Lastly, the whole fascinating problem of the accuracy and physical basis of the ‘time sense’ has barely been touched, and calls for much more detailed research in its own right, as well as in connexion with this particular problem.
I am much indebted to Prof. James Gray for his interest in and facilitation of this research, and to Dr W. H. Thorpe for his continued encouragement. Dr R. G. Newton was an invaluable guide in matters statistical. Messrs P. Cope, L. Duke, A. Leader and H. Wilson played an essential part in breeding and training birds for some of the tests. The maintenance of the loft at the Ornithological Field Station was possible with the unsparing co-operation of Dr R. A. Hinde, and the routine work was ably carried out by Mr G. G. Dunnett. Dr R. J. H. Brown permitted the examination of his yet unpublished material, and I should particularly like to thank Dr G. Kramer of Wilhelmshaven for much valuable discussion in person and by letter, and for allowing me a pre-view of his latest paper in typescript. The Botanic Gardens, Cambridge, provided local meteorological data.
I was able to carry out this work thanks to a special Maintenance Grant by the Department of Scientific and Industrial Research, and the experimental expenses were met by another grant from the Royal Society. To both these bodies I would express my deep gratitude.

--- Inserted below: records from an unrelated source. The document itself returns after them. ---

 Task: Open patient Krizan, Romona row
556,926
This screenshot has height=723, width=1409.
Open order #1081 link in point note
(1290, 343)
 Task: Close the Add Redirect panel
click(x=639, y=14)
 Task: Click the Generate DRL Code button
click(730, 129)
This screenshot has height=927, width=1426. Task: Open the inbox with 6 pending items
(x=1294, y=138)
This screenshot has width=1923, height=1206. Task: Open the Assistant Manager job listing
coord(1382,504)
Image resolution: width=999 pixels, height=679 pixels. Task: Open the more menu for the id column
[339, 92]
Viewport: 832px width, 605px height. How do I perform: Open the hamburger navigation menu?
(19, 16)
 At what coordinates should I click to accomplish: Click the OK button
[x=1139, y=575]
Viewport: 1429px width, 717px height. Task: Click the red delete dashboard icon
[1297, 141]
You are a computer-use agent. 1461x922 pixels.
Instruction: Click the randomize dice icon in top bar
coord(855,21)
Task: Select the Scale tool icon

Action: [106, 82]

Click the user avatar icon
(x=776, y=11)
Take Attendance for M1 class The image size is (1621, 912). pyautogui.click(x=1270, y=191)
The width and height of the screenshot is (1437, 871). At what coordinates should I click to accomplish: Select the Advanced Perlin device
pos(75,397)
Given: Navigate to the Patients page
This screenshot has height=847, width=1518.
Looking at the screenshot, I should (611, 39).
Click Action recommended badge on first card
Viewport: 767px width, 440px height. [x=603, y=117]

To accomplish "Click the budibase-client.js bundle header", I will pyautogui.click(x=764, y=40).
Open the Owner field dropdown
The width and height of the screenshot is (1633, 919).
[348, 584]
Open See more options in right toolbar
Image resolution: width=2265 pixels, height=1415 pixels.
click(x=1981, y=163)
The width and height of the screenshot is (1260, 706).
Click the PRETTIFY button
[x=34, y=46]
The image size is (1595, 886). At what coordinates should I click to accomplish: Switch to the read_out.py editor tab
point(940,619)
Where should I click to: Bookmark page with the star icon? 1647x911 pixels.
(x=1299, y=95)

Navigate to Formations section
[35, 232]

Explanation of Fig. 1 and other radial scatter diagrams. In all cases, except Fig. 4, the results shown are those of birds released at the point for the first time. The vanishing points are grouped into 10° sectors. Solid arrow—home direction and distance. Dotted arrow—training direction and distance. Shaftless arrow-head—true north. Thin, centripetal line—wind direction and Beaufort Force, indicated by cross lines. N, number of pigeons ; , mean angular deviation regardless of sign; a, standard deviation; P, probability, based ona ‘t’ test, that such a scatter could have arisen by chance.